UML: A Matlab toolbox
Updated Maximum-likelihood Procedure for the Estimation of the Psychometric functions
The estimation of the psychometric function is fundamental to psychophysics. The updated maximum-likelihood (UML) procedure enables efficient data collection for the estimation of the psychometric function by the use of an optimized strategy for stimulus sampling. This UML procedure is is an extension of the traditional maximum-likelihood-based adaptive procedures (Green, 1990) in that multiple parameters of the psychometric functions are estimated simultaneously (Shen and Richards, 2012). This Matlab toolbox enables rapid implementations of the UML procedure. Object-oriented programming in Matlab was used in constructing the tool box, allowing an intuitive organization of the relevant variables and operations
This toolbox includes the following features:
- Easy to use in designing new experiments
- Allows Logistic or Weibull formulations of the psychometric function
- Intuitive organizations of the data
- Flexible parameter-space configurations
- Straight forward implementations of simulations
- Extensions to procedures with interleaved tracks
Download UML
Click here to download the latest version of UML toolbox.
References
- Green, D. M. (1990). “Stimulus selection in adaptive psychophysical procedures,” J. Acoust. Soc. Am. 87, 2662-2674.

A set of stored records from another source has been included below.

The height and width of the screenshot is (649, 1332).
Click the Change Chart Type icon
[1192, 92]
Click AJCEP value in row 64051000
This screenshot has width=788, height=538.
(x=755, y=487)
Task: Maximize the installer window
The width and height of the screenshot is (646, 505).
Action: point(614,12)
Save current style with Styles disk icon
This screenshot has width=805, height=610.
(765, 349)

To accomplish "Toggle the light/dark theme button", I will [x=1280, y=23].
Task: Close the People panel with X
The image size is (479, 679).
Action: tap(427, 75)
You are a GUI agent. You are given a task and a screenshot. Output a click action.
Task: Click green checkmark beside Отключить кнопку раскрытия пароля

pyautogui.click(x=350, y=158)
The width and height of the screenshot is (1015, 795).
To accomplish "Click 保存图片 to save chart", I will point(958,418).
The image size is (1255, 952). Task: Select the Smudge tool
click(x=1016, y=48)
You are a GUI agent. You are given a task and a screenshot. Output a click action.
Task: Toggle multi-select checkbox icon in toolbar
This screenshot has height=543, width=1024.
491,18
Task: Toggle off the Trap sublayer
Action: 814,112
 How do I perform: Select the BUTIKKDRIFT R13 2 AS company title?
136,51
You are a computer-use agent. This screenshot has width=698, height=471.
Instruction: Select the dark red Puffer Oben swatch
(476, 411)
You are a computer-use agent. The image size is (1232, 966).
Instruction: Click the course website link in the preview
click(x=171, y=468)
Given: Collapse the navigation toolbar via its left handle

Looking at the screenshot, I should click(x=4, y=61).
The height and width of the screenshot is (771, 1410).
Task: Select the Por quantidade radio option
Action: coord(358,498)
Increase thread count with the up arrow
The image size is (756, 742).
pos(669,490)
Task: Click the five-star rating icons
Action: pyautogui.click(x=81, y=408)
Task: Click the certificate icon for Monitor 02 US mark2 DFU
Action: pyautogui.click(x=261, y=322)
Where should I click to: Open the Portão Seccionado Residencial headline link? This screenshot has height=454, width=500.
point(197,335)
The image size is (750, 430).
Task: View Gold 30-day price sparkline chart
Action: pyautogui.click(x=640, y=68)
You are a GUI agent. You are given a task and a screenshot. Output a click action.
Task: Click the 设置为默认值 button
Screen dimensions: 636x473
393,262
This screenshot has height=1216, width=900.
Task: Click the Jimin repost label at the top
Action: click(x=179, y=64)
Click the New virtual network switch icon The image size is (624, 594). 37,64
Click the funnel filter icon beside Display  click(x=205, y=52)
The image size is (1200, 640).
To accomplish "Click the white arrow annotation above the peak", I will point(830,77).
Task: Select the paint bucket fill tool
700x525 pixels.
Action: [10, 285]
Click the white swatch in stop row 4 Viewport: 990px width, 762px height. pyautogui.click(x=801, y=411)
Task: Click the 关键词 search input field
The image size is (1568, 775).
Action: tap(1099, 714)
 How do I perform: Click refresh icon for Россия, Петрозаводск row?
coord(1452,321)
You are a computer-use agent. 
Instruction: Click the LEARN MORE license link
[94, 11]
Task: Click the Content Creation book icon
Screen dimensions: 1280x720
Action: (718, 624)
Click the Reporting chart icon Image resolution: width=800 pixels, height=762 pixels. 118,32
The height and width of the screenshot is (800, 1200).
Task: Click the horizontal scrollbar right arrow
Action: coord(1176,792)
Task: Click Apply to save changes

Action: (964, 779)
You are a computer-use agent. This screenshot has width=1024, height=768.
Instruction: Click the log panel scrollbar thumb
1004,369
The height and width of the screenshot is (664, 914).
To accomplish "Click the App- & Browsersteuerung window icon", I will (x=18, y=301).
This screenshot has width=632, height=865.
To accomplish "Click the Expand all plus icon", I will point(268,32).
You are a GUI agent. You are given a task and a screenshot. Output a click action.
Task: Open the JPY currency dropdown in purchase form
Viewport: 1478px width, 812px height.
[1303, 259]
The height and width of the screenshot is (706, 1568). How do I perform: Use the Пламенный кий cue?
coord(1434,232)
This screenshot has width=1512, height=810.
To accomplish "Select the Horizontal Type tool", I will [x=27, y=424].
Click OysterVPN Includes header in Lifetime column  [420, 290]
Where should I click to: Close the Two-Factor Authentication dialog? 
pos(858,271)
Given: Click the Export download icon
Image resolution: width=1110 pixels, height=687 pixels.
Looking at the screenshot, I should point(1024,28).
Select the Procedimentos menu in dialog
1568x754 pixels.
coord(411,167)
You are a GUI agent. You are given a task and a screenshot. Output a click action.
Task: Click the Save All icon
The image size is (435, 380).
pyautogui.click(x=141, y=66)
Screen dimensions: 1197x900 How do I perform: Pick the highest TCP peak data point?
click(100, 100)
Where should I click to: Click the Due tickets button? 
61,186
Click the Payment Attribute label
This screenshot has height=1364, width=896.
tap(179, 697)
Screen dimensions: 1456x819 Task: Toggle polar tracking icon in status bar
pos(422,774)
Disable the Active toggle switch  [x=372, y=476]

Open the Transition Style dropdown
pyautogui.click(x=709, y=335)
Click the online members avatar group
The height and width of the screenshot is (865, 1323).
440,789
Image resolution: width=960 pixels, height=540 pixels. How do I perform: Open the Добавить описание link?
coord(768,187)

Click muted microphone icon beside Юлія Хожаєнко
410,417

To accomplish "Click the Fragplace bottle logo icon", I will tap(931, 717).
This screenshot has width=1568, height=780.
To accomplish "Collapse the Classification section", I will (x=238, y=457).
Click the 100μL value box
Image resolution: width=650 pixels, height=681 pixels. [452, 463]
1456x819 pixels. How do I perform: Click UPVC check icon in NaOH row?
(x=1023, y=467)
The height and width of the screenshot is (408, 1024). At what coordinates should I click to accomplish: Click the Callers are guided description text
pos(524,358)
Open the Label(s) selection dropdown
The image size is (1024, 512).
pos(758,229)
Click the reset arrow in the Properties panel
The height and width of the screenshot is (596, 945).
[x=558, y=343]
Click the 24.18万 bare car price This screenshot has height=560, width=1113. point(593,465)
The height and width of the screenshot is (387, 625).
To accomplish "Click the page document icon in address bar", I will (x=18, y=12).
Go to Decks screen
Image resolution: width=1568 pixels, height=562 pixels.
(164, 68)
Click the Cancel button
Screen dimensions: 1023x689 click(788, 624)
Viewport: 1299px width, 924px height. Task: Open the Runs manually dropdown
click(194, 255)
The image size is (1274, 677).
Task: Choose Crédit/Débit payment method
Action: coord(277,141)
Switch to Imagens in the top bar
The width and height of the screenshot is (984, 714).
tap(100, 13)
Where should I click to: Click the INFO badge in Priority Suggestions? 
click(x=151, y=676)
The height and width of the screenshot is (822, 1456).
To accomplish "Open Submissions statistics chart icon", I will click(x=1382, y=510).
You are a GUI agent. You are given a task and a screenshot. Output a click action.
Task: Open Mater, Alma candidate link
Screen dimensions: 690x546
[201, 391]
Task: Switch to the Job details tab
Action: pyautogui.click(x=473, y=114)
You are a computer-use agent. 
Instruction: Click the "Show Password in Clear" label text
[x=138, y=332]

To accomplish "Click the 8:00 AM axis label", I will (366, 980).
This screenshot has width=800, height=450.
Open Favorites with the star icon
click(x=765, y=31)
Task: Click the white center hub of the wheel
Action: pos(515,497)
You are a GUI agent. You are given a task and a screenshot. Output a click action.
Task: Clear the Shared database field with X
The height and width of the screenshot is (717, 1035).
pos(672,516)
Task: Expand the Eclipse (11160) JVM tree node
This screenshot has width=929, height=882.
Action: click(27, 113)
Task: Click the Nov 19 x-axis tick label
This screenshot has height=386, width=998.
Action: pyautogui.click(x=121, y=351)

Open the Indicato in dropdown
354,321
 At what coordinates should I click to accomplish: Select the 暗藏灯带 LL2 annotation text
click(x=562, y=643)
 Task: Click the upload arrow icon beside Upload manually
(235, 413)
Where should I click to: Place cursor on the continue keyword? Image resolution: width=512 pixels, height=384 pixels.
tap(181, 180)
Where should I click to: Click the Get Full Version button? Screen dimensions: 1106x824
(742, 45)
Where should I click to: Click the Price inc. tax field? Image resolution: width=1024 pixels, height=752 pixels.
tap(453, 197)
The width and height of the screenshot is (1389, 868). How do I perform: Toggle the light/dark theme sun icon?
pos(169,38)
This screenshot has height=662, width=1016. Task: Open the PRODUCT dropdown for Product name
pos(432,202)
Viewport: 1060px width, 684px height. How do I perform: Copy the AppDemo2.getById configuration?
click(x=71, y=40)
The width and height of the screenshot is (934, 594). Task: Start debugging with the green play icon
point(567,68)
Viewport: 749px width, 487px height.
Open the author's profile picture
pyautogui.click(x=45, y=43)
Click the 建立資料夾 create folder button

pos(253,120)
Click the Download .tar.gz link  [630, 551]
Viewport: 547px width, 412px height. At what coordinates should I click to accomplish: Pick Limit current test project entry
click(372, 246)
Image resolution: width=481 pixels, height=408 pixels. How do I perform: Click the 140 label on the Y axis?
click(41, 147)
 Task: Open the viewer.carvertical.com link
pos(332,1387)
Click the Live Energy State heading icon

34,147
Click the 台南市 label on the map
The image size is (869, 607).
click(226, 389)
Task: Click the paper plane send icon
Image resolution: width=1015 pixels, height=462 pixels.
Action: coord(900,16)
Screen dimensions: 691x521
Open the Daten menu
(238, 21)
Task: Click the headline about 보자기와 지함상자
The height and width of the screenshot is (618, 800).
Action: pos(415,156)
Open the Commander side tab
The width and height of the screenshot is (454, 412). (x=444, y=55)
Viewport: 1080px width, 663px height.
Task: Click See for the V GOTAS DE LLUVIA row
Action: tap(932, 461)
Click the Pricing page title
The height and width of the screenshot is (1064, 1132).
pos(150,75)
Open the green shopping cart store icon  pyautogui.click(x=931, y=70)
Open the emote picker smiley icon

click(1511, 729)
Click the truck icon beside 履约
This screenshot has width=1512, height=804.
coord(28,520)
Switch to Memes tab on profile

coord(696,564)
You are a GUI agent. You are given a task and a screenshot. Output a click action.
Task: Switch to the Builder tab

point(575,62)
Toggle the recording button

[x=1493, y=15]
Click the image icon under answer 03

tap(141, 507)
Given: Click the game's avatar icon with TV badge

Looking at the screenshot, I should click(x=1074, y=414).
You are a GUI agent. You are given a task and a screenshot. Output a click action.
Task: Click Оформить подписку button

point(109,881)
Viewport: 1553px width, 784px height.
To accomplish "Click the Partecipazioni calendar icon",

- Shen, Y. and Richards, V. M. (2012). “A maximum-likelihood procedure for estimating psychometric functions: Thresholds, slopes, and lapses of attention,” J. Acoust. Soc. Am. 132, 957-967.
- Shen, Y., Dai, W., and Richards, V.M.(2014). “A MATLAB toolbox for the efficient estimation of the psychometric function using the updated maximum-likelihood adaptive procedure,” Behav. Res. Methods., 1-14.